LRMs vs LLMs in Reasoning Tasks

Overview

This lecture examines the strengths and limitations of Large Reasoning Models (LRMs) compared to standard Large Language Models (LLMs), focusing on how both types handle problem complexity using controlled puzzle environments. Key findings reveal LRMs' advantages and scaling limits, as well as inefficiencies and inconsistencies in their reasoning processes.

Large Reasoning Models (LRMs) and Evaluation Paradigms

LRMs are specialized LLMs designed for reasoning tasks, using mechanisms like Chain-of-Thought (CoT) and self-reflection.
Existing evaluations using math and coding benchmarks have issues like data contamination and lack insights into reasoning trace quality.
Controlled puzzle environments offer adjustable complexity and clean measurement of both solutions and internal reasoning.

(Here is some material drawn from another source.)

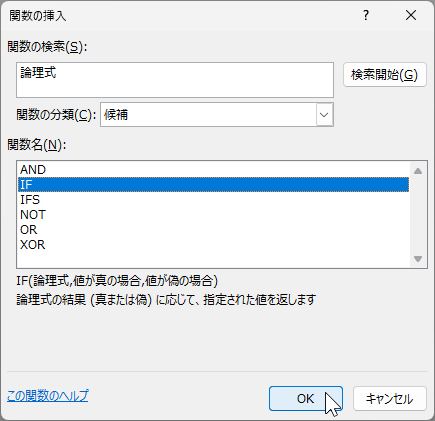Open the この関数のヘルプ link
Viewport: 435px width, 421px height.
coord(48,396)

Experimental Design and Puzzle Descriptions

Four puzzles used: Tower of Hanoi, Checker Jumping, River Crossing, and Blocks World, each scalable in complexity.
Evaluation measured both final accuracy and the coherence of reasoning steps via custom simulators.
Access to "thinking tokens" allows analysis of intermediate steps, not just final outputs.

Key Experimental Findings

Three complexity regimes: standard LLMs excel at low complexity, LRMs are superior at medium complexity, and both types collapse at high complexity.
LRMs increase reasoning effort (thinking tokens) as complexity rises, but surprisingly reduce effort before reaching their collapse point.
Reasoning traces show: for simple tasks, correct solutions are found early but overthinking occurs; for moderate tasks, correct answers come late after many wrong attempts; for hard tasks, correct solutions are absent.

Limitations and Open Questions

When provided with explicit solution algorithms, LRMs still fail at similar complexity thresholds, indicating poor step-by-step execution.
LRMs sometimes perform many correct moves in one puzzle before failing early in a different, simpler puzzle—suggesting issues with generalizable reasoning and symbolic manipulation.
Controlled puzzles may not generalize to broader, real-world reasoning tasks.

Key Terms & Definitions

LLM (Large Language Model) — A neural network trained to predict and generate text based on large-scale datasets.
LRM (Large Reasoning Model) — An LLM variant explicitly optimized for step-by-step reasoning and problem-solving tasks.
Chain of Thought (CoT) — A technique where models generate intermediate reasoning steps before an answer.
Thinking Tokens — Generated tokens that represent the model’s intermediate reasoning process.
Compositional Depth — The minimum number of sequential operations required to solve a problem.
Overthinking — When a model continues to generate unnecessary reasoning steps after finding a correct solution.

Action Items / Next Steps

Review model-specific performance on each puzzle and reasoning regime.
Consider implications for future model design and evaluation criteria.
For deeper understanding, study the appendix for puzzle specifications and computational complexity characterization.